= Officina Bodoni =

Italian private press

The Officina Bodoni was a private press operated by Giovanni Mardersteig from 1922. It was named after the great eighteenth-century Italian typographer Giambattista Bodoni. The Officina Bodoni is known for printing books of the very highest quality and the finest craftsmanship.

== Giovanni Mardersteig ==

Giovanni Mardersteig' (born Hans Mardersteig, January 8, 1892, in Weimar, Germany; died December 27, 1977, in Verona, Italy) was a publisher, printer, typographer and historian. He was born into an artistic family. After early contact with art and literature, he studied law from 1910 to 1915 in Bonn, Kiel, Jena and Vienna. In 1922 Mardersteig moved to Montagnola di Lugano in Switzerland, founded a hand press, the Officina Bodoni, and began producing books.

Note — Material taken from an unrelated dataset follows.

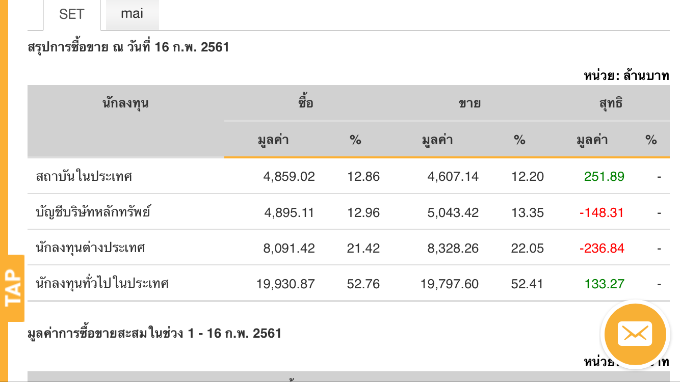Click net value 133.27 in green
The height and width of the screenshot is (382, 680).
(x=604, y=284)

Mardersteig moved his press to Verona, Italy, in 1927, partly in order to print a state-funded edition of the complete works of Gabriele D'Annunzio, which was completed in 1936. Mardersteig quickly developed a reputation for very fine typographical work, and for his scholarly approach to book design and production. He printed with a Dingler hand press on hand or mould-made papers or vellum, and often had his books bound in quarter vellum or leather with a decorated paper on the boards, in the tradition of European private presses.

Mardersteig was responsible for designing several typefaces for use at the press – Dante, Griffo and Zeno among them – all based on Humanist types of the early years of European printing; the punches for all three types were cut by Charles Malin. He was also involved with other twentieth-century type revivals, and was instrumental in designing Fontana for Collins Cleartype of Glasgow in the 1930s.

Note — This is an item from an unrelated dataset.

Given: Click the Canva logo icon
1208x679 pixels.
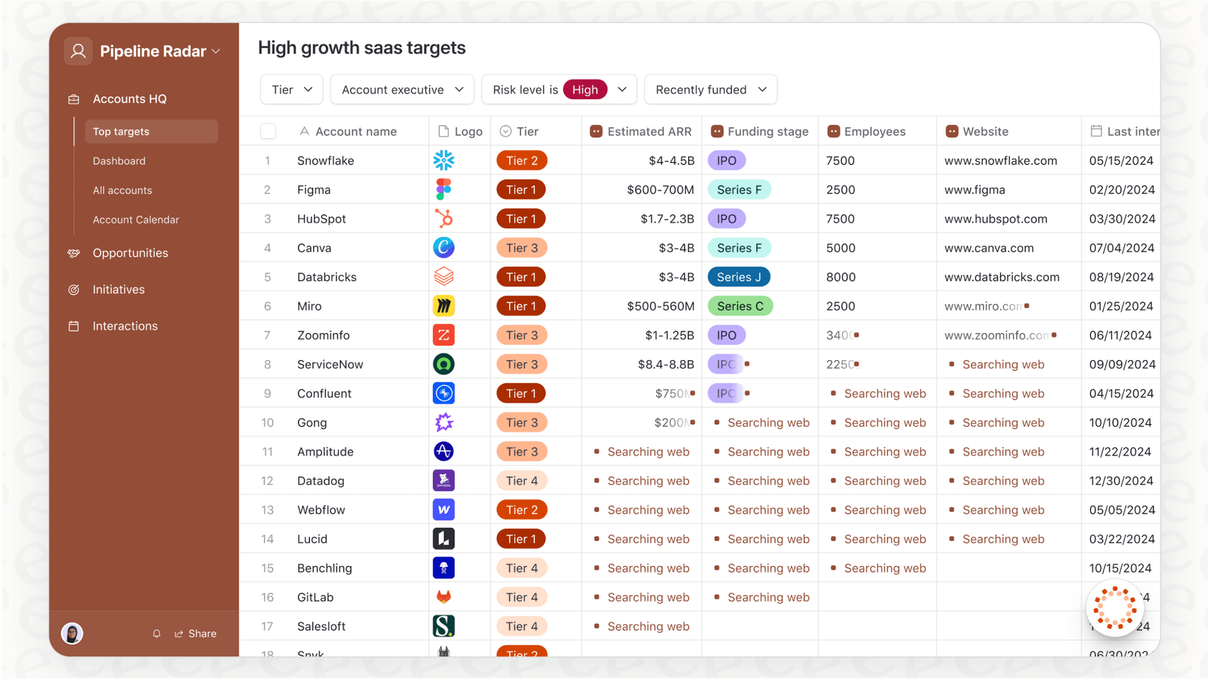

Mardersteig designed his own printer's mark after fifteenth-century models. A few of the approximately twenty versions of the design included the initials of the company and its location ("O B M" or "O B V"), but he seems to have preferred a simpler version without initials, especially for book covers according to Thomas Walker.

The Officina Bodoni printed and published some 200 books and pamphlets, including reprints of a number of early treatises on the book arts, notably on letter-forms and calligraphy, as well as literary and bibliographical works of all sorts, often commissioned by other publishers and institutions. Mardersteig printed books for the Limited Editions Club of New York, Duval and Hamilton and Faber and Faber among others. For the last, he printed new editions of T. S. Eliot's poems The Waste Land (1961) and Four Quartets (1960). From 1948, Mardersteig also ran a mechanized press which he named the Stamperia Valdonega. Here he was able to produce books in larger editions, and more quickly, but still applying the same standards of typographical excellence.

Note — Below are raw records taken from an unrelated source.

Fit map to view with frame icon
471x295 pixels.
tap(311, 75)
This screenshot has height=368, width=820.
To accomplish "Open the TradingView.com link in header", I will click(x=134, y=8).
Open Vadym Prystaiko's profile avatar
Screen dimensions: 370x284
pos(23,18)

Giovanni Mardersteig was the first honoree of the Gutenberg Prize of the International Gutenberg Society and the City of Mainz.

== After Mardersteig's death ==
Following Mardersteig's death in 1977 his son, Martino Mardersteig, took over the running of the Stamperia Valdonega, and still occasionally used the Officina Bodoni imprint for works he printed on his father's hand-presses.

The books of the Officina Bodoni are widely collected, and generally admired by typographers and bibliophiles. There are good collections in many major European and American libraries. The Bodleian Library at Oxford holds a particularly rich collection, based partly on books and ephemera acquired from the typographical scholar John Ryder.